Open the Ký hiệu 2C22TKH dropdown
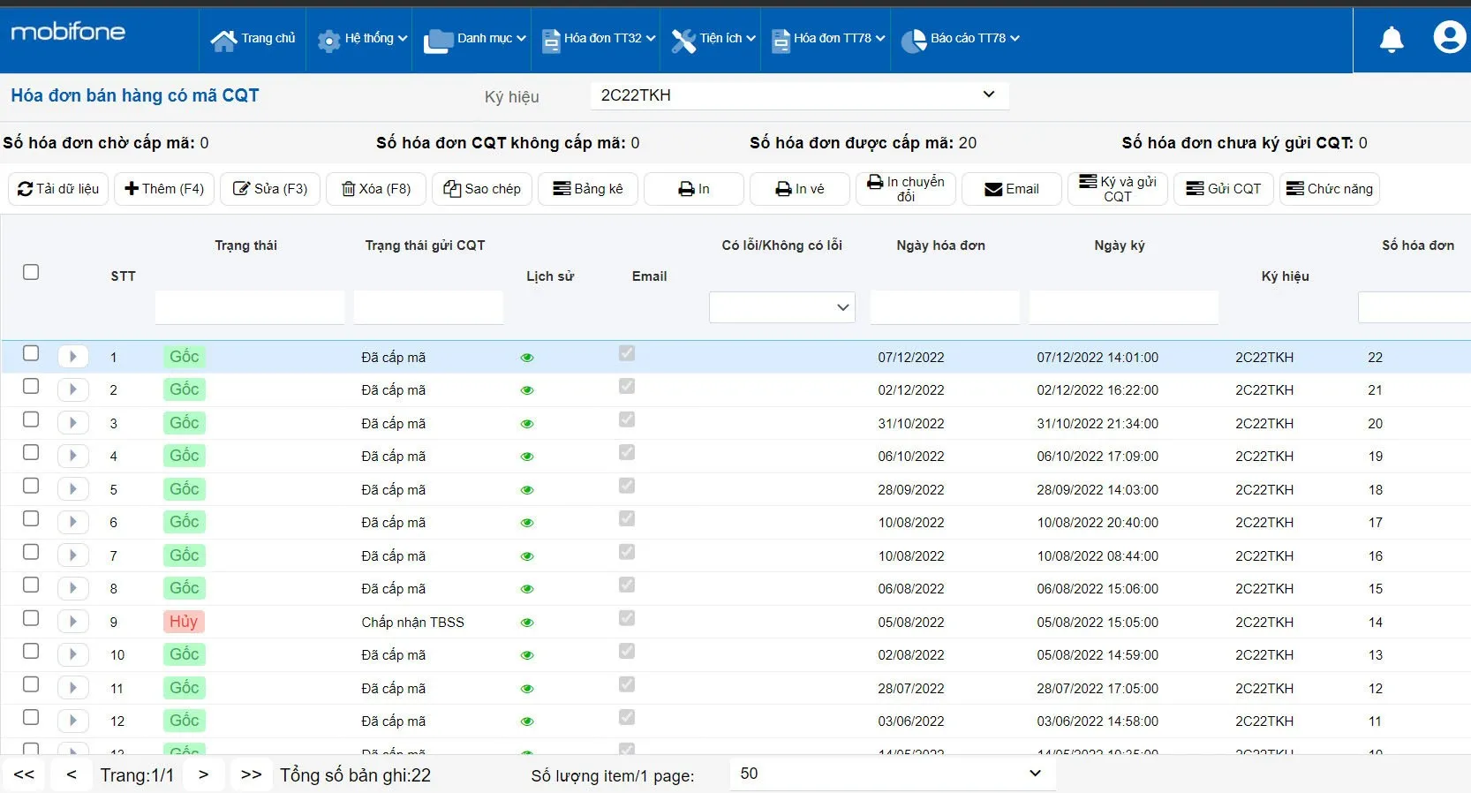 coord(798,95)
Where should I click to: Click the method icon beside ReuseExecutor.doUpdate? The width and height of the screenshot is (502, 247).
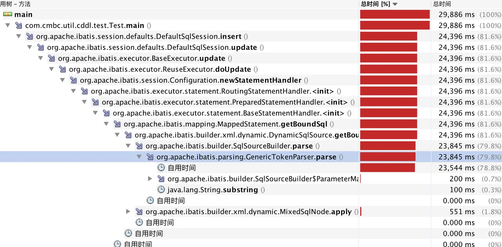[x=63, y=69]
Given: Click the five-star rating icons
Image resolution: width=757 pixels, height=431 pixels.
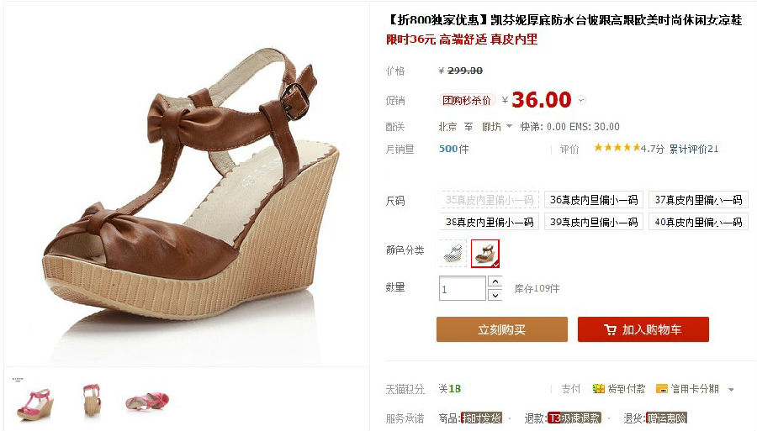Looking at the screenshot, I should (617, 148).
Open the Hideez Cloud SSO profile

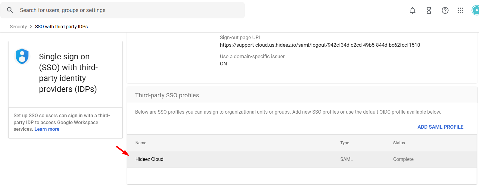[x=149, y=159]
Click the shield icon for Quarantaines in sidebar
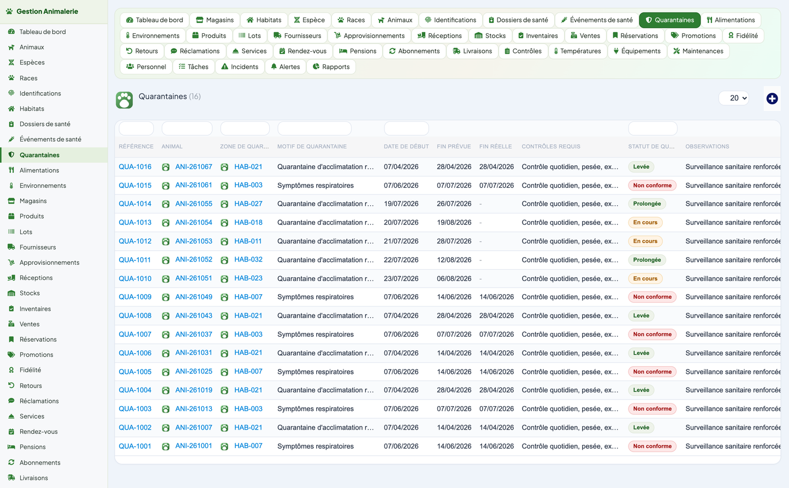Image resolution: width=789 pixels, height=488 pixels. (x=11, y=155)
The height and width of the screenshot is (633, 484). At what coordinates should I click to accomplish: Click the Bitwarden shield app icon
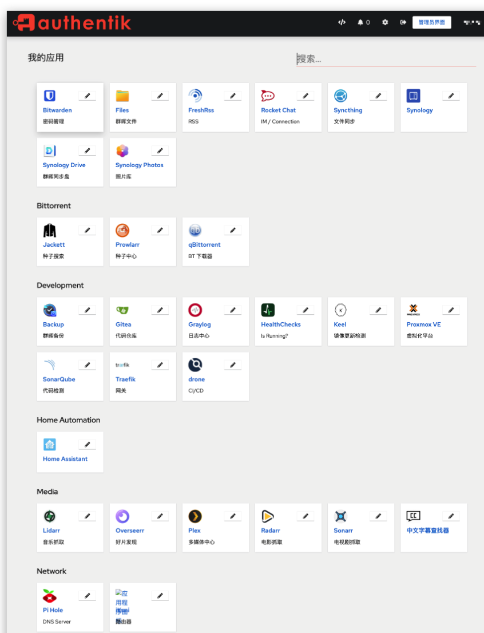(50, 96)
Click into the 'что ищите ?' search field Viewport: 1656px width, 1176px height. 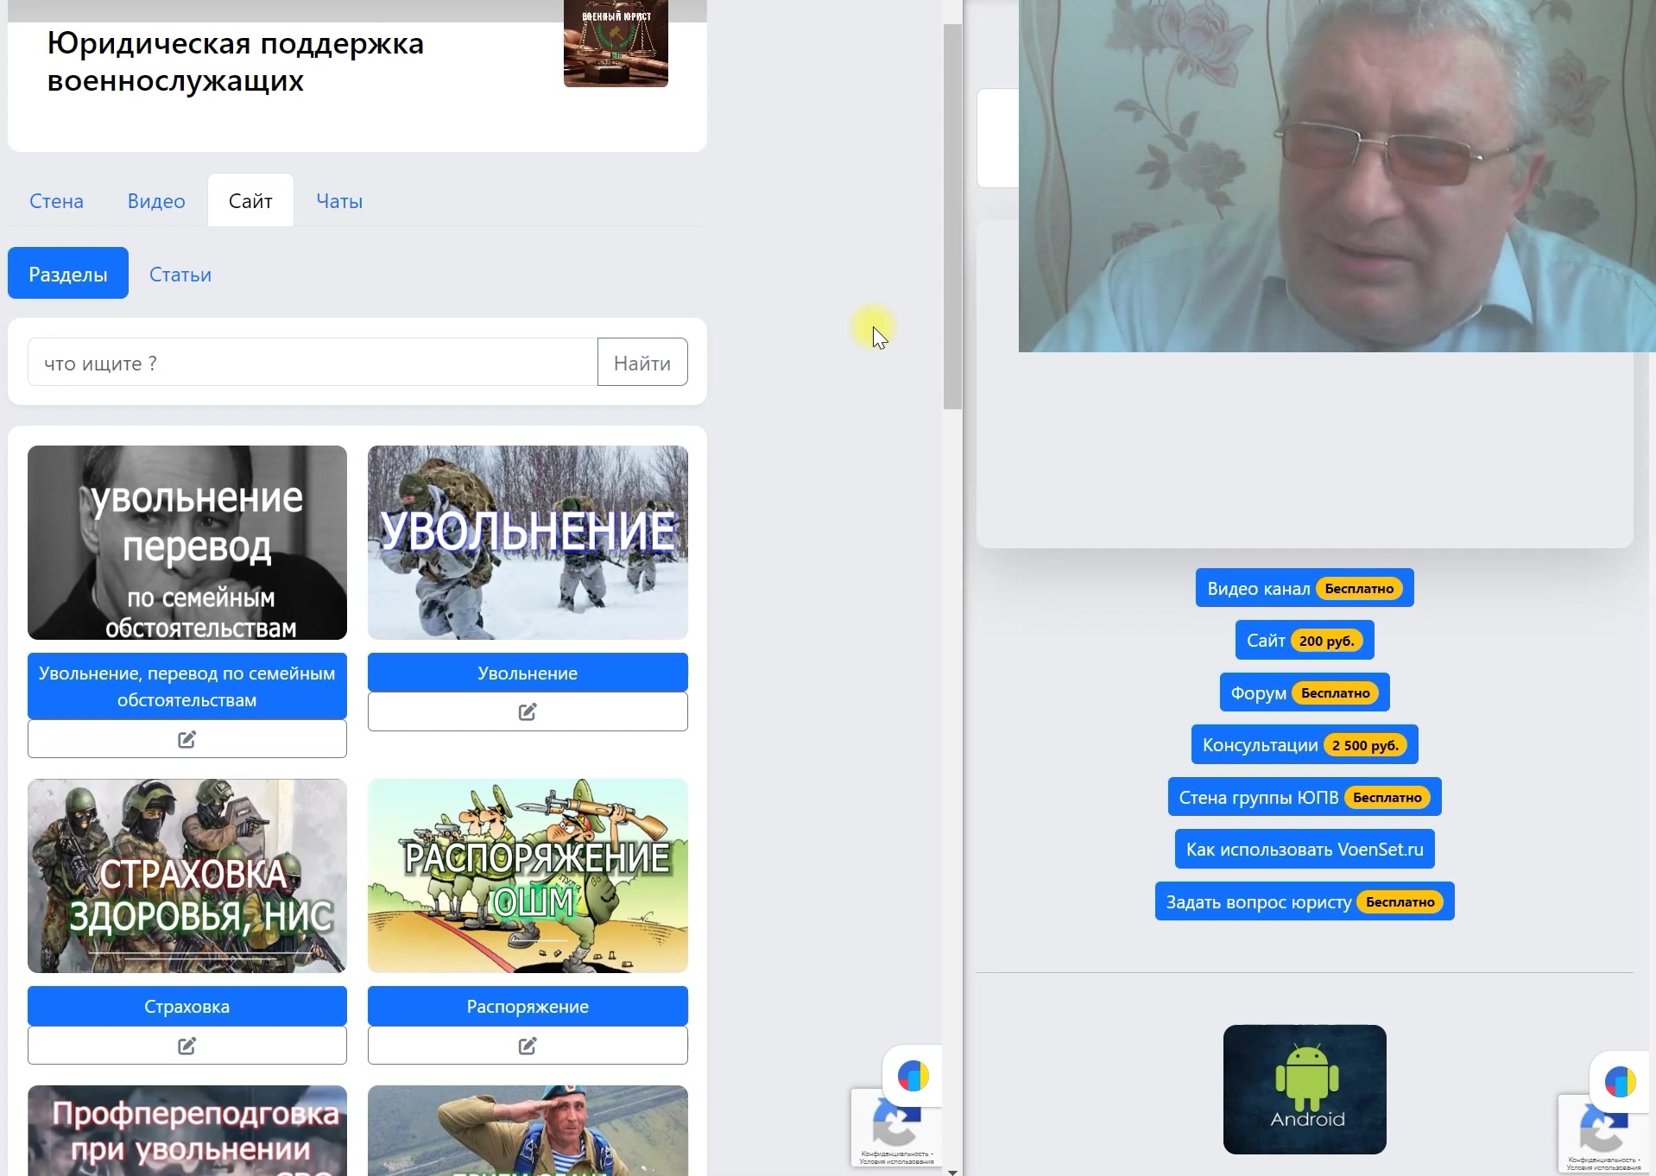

---

### Activity
Restate the records above exactly, less any pictures.

### Result
Open the Ký hiệu 2C22TKH dropdown
 coord(798,95)
Where should I click to: Click the method icon beside ReuseExecutor.doUpdate? The width and height of the screenshot is (502, 247).
[x=63, y=69]
Given: Click the five-star rating icons
Image resolution: width=757 pixels, height=431 pixels.
Looking at the screenshot, I should (617, 148).
Open the Hideez Cloud SSO profile

[x=149, y=159]
Click the shield icon for Quarantaines in sidebar
Image resolution: width=789 pixels, height=488 pixels. (x=11, y=155)
The height and width of the screenshot is (633, 484). At what coordinates should I click to accomplish: Click the Bitwarden shield app icon
(50, 96)
Click into the 'что ищите ?' search field Viewport: 1656px width, 1176px height. 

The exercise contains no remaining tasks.